Welcome to the Prague Texture Segmentation Benchmark, whose purpose is:
- to mutually compare and rank different (dynamic/static) texture segmenters (supervised or unsupervised),
- to support new segmentation and classification methods development and to check the progress of an algorithm's development,
- to track and measure the progress toward human-level segmentation performance over time.
This server allows users:
- to obtain customized experimental texture mosaics and their corresponding ground-truths (U),
- to obtain the benchmark texture mosaic set with their corresponding ground-truths,
- to evaluate your working segmenters and compare them with the state of art algorithms (U),
- to include your algorithm's details (reference, abstract, benchmark results) into the benchmark database (U),
- to check single mosaics' evaluation details (the criteria values and the resulting thematic maps),
- to rank segmentation algorithms according to the most common benchmark criteria,
- to assess noise robustness with respect to noise,
- to obtain LaTeX coded resulting criteria tables or export data in MATLAB format (U),
- to select a user-defined subset of the criteria (U).
Dataset
- Computer generated texture mosaics and benchmarks are composed from the following image types:
- monospectral textures,
- multispectral textures,
- BTF (bidirectional texture function) textures [UTIA BTF, BTF Bonn],
- ALI hyperspectral satellite images [Earth Observing 1],
- very-high-resolution RGB images [GeoEye],
- dynamic textures [DynTex],
- rotation invariant texture set,
- scale invariant texture set,
- illumination invariant texture set.
- All generated texture mosaics can be corrupted with additive Gaussian noise, Poisson or salt&pepper noise.

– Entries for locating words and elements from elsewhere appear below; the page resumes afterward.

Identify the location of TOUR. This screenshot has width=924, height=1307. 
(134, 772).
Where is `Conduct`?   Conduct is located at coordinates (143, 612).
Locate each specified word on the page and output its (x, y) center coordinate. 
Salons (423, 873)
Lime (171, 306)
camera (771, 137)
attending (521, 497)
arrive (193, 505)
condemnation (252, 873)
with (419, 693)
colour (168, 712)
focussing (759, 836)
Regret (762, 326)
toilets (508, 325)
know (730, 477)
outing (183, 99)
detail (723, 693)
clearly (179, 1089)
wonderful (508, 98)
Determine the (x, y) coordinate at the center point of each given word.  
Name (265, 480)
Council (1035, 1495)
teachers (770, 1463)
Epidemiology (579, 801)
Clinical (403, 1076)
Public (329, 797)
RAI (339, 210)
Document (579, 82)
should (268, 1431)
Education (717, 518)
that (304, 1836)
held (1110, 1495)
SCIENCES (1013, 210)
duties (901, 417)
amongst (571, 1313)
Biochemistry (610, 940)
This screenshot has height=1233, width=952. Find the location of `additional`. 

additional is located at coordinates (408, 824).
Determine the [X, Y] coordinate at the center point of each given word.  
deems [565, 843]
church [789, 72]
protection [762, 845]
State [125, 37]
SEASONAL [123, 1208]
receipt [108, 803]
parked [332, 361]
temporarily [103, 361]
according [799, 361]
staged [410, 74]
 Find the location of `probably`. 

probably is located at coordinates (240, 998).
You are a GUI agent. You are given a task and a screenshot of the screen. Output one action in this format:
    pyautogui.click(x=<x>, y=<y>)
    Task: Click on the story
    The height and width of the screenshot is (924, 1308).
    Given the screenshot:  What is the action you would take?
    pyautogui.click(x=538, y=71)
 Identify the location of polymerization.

- The corresponding trainee sets (hold out) are supplied in the classification (supervised) mode.
Benchmark evaluation
- Submitted results are stored in the server database and used for the algorithm ranking based on a selected criterion from the following criteria set:
- region-based (including the sensitivity graphs):
- CS - correct detection,
- OS - over-segmentation,
- US - under-segmentation,
- ME - missed error,
- NE - noise error,
- pixel-wise:
- O - omission error,
- C - commission error,
- CA - class accuracy,
- CO - recall = correct assignment,
- CC - precision = object accuracy,
- I - type I error,
- II - type II error,
- EA - mean class accuracy estimate,
- MS - mapping score,
- RM - root mean square proportion estimation error,
- CI - comparison index,
- F-measure (weighted harmonic mean of precision and recall) graph,
- consistency measures:
- GCE - global consistency error,
- LCE - local consistency error,
- BCE - bidirectional consistency error,
- GBCE - global bidirectional consistency error,
- clustering comparison:
- BGM - bipartite graph matching,
- VD - Van Dongen,
- L - Larsen,
- SC, SSC - segmentation covering,
- information:
- AVI - variation of information (normalized w.r.t. number of pixels),
- NVI - variation of information (normalized w.r.t. number of classes/regions),
- NMI - normalized mutual information,
- set:
- JC - Jaccard coefficient,
- DC - Dice coefficient,
- FMI - Fowlkes and Mallows index,
- ARI - adjusted Rand index,
- WI, WII - Wallace,
- M - Mirkin metric,
- boundary:
- NBDE - normalized boundary displacement error,
- meta-criteria:
- RANK - average of ranks (over displayed criteria),
- AVG - average of values (over displayed criteria),
- NORM - average of z-scores (over displayed criteria).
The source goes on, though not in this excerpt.